The last file is our public custom entry point, which we install with the help of the EntryPointRegistry extension. This will allow us to create a publicly accessible URL on our Sugar instance that can be used to easily display HTML for a user readable response.

 

./custom/Extension/application/Ext/EntryPointRegistry/confirmEmail.php

 

<?php
// Copyright 2018 SugarCRM Inc.  Licensed by SugarCRM under the Apache 2.0 license.
$entry_point_registry['confirmEmail'] = array(
'file' => 'custom/src/ConfirmedOptIn/ConfirmEmailEntrypoint.php',
'auth' => false
);

 

Since this is a public entry point, we should take extra care to validate user input. We will use the InputValidation framework to assert that the URL parameters are both the GUIDs that we expect for record IDs.

 

./custom/src/ConfirmedOptIn/ConfirmEmailEntrypoint.php

 

<?php
// Copyright 2018 SugarCRM Inc.  Licensed by SugarCRM under the Apache 2.0 license.
if(!defined('sugarEntry') || !sugarEntry) die('Not A Valid Entry Point');

use Sugarcrm\Sugarcrm\Security\InputValidation\InputValidation;
use Sugarcrm\Sugarcrm\custom\ConfirmedOptIn\ConfirmedOptInManager;

$manager = new ConfirmedOptInManager();
$validator = InputValidation::getService();

$recordId = $validator->getValidInputGet('id', 'Assert\Guid');
$emailId = $validator->getValidInputGet('email', 'Assert\Guid');

if ($manager->confirm($recordId, $emailId)) {
    echo "<h1>Confirmed!</h1>";
} else {
    echo "<h1>Unable to confirm.</h1>";
}

 

This page will just show “Confirmed!” if the email address was properly confirmed and “Unable to confirm.” if the confirmation failed which could be due to badly formed request or because the email address or data privacy record IDs didn’t already exist in the system.

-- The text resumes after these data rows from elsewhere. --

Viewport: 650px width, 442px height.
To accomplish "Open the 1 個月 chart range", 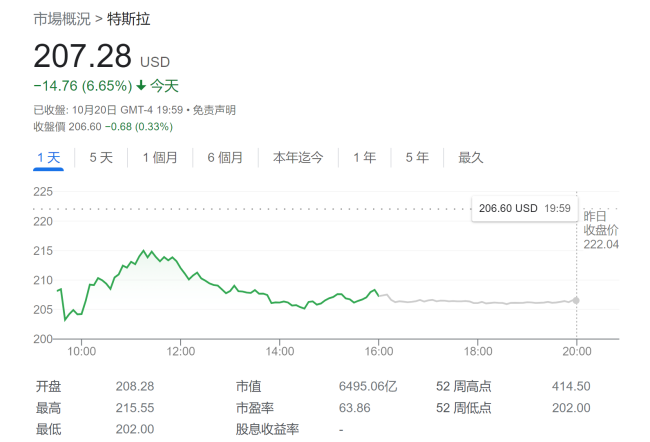I will pos(160,158).
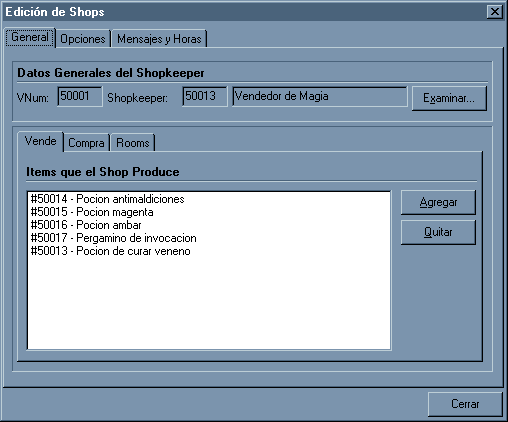Click the VNum field showing 50001

80,97
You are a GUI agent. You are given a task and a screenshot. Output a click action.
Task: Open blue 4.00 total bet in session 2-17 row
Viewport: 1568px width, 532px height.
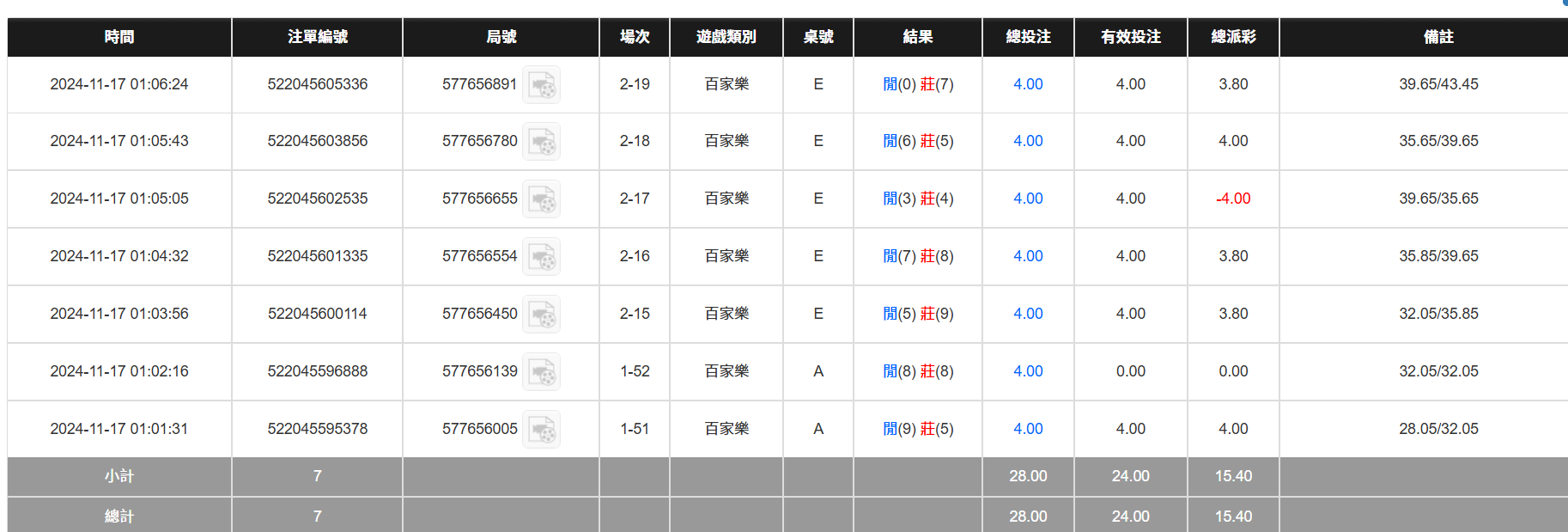click(1028, 199)
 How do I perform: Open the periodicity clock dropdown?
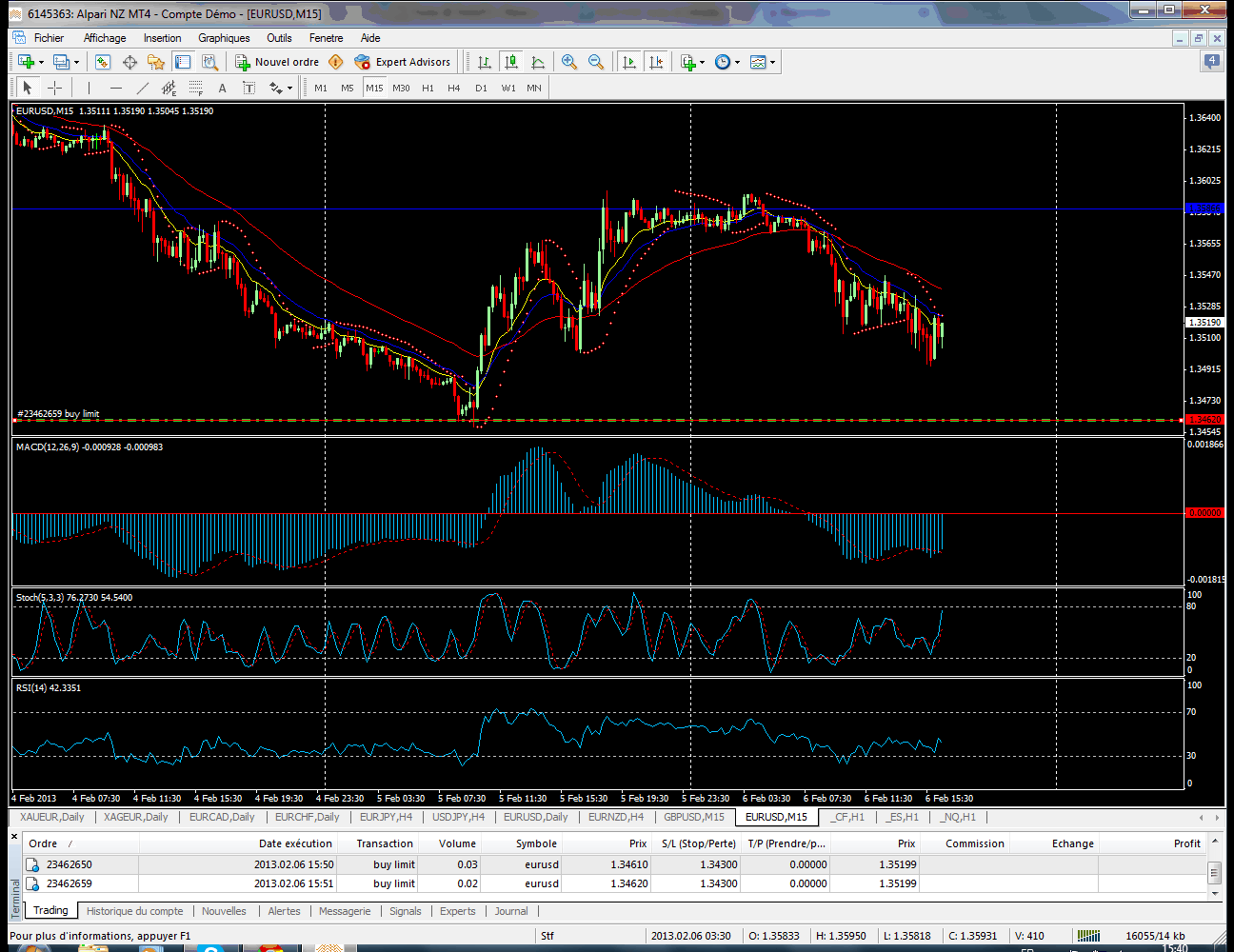[x=737, y=63]
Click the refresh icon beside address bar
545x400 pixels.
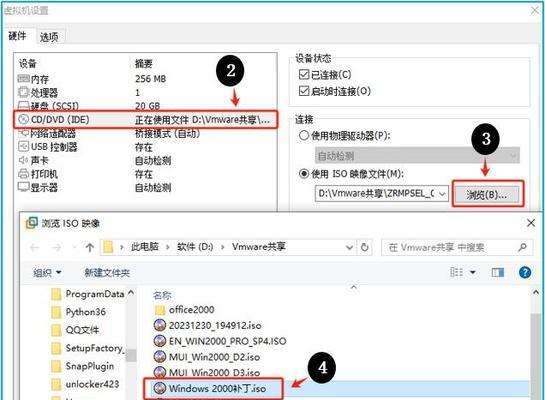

You could update this entrypoint to return whatever HTML you want or perhaps even to redirect the person’s browser to some other page.

 

For example,

 

header("Location: http://www.example.com/success");

 

If you happen to see a blank page, then input validation has probably failed. You can check for a fatal message in sugarcrm.log for more details on the failure.

 

Step 4) Try it out!

 

Create a new Lead record that includes a new email address.

 

New Lead record

 

Switch over to Data Privacy module and you will find a new Data Privacy record like the one below.

 

 

For convenience, we can just click the confirmation URL itself to trigger the confirmation check of using an email to do it. In a real implementation, it may make sense to hide this URL from Sugar end users so they do not accidentally click on it since we expect someone who does not use Sugar to click it themselves.

 

 

Nice, it was confirmed! If the request isn’t quite right or the email address is not in the system then you will get the “Unable to confirm” message instead.

 

If I return to my Data Privacy record, then I can see it has been completed and that the email address on my original Lead record has been opted in.

 

 

There is a lot that could or should be done to enhance this example for production use. But you can see that the pattern is straightforward to implement using existing Sugar platform extensions and APIs.